York-based Manufacturers' Association is leading an effort to develop a workforce through a pilot program that kicked off in March. The program is putting 80 potential workers, mostly younger, through 80 hours of classroom training, said Michael Smeltzer, executive director of the association.

Employers are at the ready to hire the "graduates," he added.

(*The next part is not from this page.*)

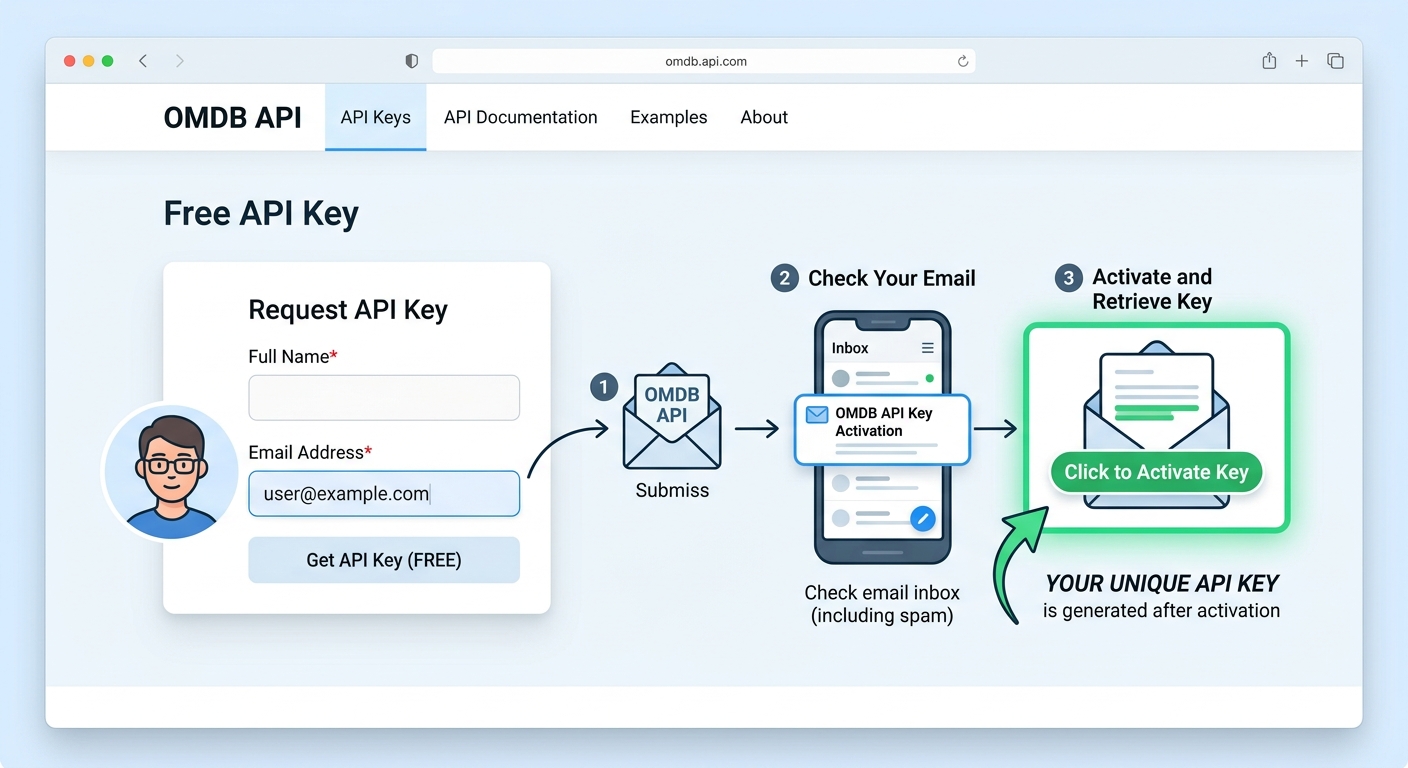
Task: View the About page
Action: tap(763, 117)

Those who complete the program will receive a nationally recognized "skills standard credential" for logistics work, Smeltzer said, plus a forklift license.

Classes are being held in Franklin County to start but, if it's successful, Smeltzer said, the association wants to repeat the effort in counties across the region.

"We can see two to three years, certainly into the future, that there is going to be a multitude of opportunities for those who have these credentials," he said. "It's too early for me to sit here and say it's going to work, but it makes sense to me."

Wages could rise

The association's strategy is to get the basic logistics positions filled and offer those workers the opportunity to move into more skilled manufacturing positions, Smeltzer explained.

Initial classes are being paid for by the SouthCentral Workforce Investment Board.

"As we go forward, we've got some work to do as far as the financial aspect of this," Smeltzer said. "But if it works, I don't think we're going to have too big of a challenge with that issue."

The graying of the workforce is another issue contributing to a labor shortage, said Mike Ross, president of the Franklin County Area Development Corp.

"We're also going to have to backfill many of the jobs that are going to be vacated over the next few years," he said. "It's a problem everywhere."

Whereas the logistics sector at least has a broad field from which to find workers, Ross pointed out, the positions for skilled manufacturing employees — such as welders, for example — are often much harder to fill.

The labor shortage is likely to push wages northward, he added.

"Businesses will pay what they have to pay in order to get the talent they need and in order to retain it," Ross said.